* BEGIN Given records *

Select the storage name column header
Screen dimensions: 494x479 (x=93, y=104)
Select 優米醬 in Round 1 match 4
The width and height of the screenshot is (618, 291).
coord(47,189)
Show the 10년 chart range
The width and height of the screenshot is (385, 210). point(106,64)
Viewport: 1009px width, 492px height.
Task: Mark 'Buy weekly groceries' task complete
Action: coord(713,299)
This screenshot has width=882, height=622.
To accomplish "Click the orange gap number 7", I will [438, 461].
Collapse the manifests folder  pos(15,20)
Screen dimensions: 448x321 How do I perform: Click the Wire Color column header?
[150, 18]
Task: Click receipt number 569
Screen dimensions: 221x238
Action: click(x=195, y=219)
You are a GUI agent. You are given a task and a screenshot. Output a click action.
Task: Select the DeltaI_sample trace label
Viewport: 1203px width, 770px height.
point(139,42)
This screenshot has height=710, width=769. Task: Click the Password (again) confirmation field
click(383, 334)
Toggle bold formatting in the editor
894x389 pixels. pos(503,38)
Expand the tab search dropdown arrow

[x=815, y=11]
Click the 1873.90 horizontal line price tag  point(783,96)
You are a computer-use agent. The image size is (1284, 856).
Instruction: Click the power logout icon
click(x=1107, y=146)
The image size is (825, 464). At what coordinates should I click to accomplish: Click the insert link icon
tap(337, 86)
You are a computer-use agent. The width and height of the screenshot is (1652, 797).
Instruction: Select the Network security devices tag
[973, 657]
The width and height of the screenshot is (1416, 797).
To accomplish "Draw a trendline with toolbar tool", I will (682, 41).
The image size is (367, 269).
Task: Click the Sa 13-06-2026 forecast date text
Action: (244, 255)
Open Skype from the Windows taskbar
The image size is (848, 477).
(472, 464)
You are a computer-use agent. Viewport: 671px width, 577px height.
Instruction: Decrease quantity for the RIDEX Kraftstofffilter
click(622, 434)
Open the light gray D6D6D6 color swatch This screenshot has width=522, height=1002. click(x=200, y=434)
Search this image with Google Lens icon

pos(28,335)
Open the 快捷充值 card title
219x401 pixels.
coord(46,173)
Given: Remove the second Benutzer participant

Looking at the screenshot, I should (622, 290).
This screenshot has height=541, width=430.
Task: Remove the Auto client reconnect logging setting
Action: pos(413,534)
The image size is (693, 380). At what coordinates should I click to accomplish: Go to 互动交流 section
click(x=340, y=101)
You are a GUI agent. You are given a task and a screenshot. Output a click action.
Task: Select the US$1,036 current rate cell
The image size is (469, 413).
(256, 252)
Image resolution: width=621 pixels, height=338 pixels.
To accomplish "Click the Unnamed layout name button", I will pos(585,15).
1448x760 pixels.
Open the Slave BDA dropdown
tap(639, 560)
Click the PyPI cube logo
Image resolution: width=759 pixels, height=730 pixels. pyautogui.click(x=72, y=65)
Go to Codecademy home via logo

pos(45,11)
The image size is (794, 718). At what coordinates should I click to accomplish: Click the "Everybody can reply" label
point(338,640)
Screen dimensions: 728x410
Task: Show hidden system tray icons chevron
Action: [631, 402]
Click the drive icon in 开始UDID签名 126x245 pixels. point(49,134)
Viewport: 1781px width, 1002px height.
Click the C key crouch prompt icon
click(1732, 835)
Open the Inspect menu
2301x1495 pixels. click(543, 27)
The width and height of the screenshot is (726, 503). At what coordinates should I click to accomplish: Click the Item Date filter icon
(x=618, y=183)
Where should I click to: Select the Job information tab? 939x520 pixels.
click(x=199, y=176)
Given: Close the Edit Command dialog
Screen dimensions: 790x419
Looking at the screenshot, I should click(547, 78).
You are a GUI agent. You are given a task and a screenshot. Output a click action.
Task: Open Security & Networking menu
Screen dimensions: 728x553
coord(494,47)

* END Given records *

Given task
Reproduce every line of the material above without any changes.

Response to this task
Select the storage name column header
Screen dimensions: 494x479 (x=93, y=104)
Select 優米醬 in Round 1 match 4
The width and height of the screenshot is (618, 291).
coord(47,189)
Show the 10년 chart range
The width and height of the screenshot is (385, 210). point(106,64)
Viewport: 1009px width, 492px height.
Task: Mark 'Buy weekly groceries' task complete
Action: coord(713,299)
This screenshot has width=882, height=622.
To accomplish "Click the orange gap number 7", I will [438, 461].
Collapse the manifests folder  pos(15,20)
Screen dimensions: 448x321 How do I perform: Click the Wire Color column header?
[150, 18]
Task: Click receipt number 569
Screen dimensions: 221x238
Action: click(x=195, y=219)
You are a GUI agent. You are given a task and a screenshot. Output a click action.
Task: Select the DeltaI_sample trace label
Viewport: 1203px width, 770px height.
point(139,42)
This screenshot has height=710, width=769. Task: Click the Password (again) confirmation field
click(383, 334)
Toggle bold formatting in the editor
894x389 pixels. pos(503,38)
Expand the tab search dropdown arrow

[x=815, y=11]
Click the 1873.90 horizontal line price tag  point(783,96)
You are a computer-use agent. The image size is (1284, 856).
Instruction: Click the power logout icon
click(x=1107, y=146)
The image size is (825, 464). At what coordinates should I click to accomplish: Click the insert link icon
tap(337, 86)
You are a computer-use agent. The width and height of the screenshot is (1652, 797).
Instruction: Select the Network security devices tag
[973, 657]
The width and height of the screenshot is (1416, 797).
To accomplish "Draw a trendline with toolbar tool", I will (682, 41).
The image size is (367, 269).
Task: Click the Sa 13-06-2026 forecast date text
Action: (244, 255)
Open Skype from the Windows taskbar
The image size is (848, 477).
(472, 464)
You are a computer-use agent. Viewport: 671px width, 577px height.
Instruction: Decrease quantity for the RIDEX Kraftstofffilter
click(622, 434)
Open the light gray D6D6D6 color swatch This screenshot has width=522, height=1002. click(x=200, y=434)
Search this image with Google Lens icon

pos(28,335)
Open the 快捷充值 card title
219x401 pixels.
coord(46,173)
Given: Remove the second Benutzer participant

Looking at the screenshot, I should (622, 290).
This screenshot has height=541, width=430.
Task: Remove the Auto client reconnect logging setting
Action: pos(413,534)
The image size is (693, 380). At what coordinates should I click to accomplish: Go to 互动交流 section
click(x=340, y=101)
You are a GUI agent. You are given a task and a screenshot. Output a click action.
Task: Select the US$1,036 current rate cell
The image size is (469, 413).
(256, 252)
Image resolution: width=621 pixels, height=338 pixels.
To accomplish "Click the Unnamed layout name button", I will pos(585,15).
1448x760 pixels.
Open the Slave BDA dropdown
tap(639, 560)
Click the PyPI cube logo
Image resolution: width=759 pixels, height=730 pixels. pyautogui.click(x=72, y=65)
Go to Codecademy home via logo

pos(45,11)
The image size is (794, 718). At what coordinates should I click to accomplish: Click the "Everybody can reply" label
point(338,640)
Screen dimensions: 728x410
Task: Show hidden system tray icons chevron
Action: [631, 402]
Click the drive icon in 开始UDID签名 126x245 pixels. point(49,134)
Viewport: 1781px width, 1002px height.
Click the C key crouch prompt icon
click(1732, 835)
Open the Inspect menu
2301x1495 pixels. click(543, 27)
The width and height of the screenshot is (726, 503). At what coordinates should I click to accomplish: Click the Item Date filter icon
(x=618, y=183)
Where should I click to: Select the Job information tab? 939x520 pixels.
click(x=199, y=176)
Given: Close the Edit Command dialog
Screen dimensions: 790x419
Looking at the screenshot, I should click(547, 78).
You are a GUI agent. You are given a task and a screenshot. Output a click action.
Task: Open Security & Networking menu
Screen dimensions: 728x553
coord(494,47)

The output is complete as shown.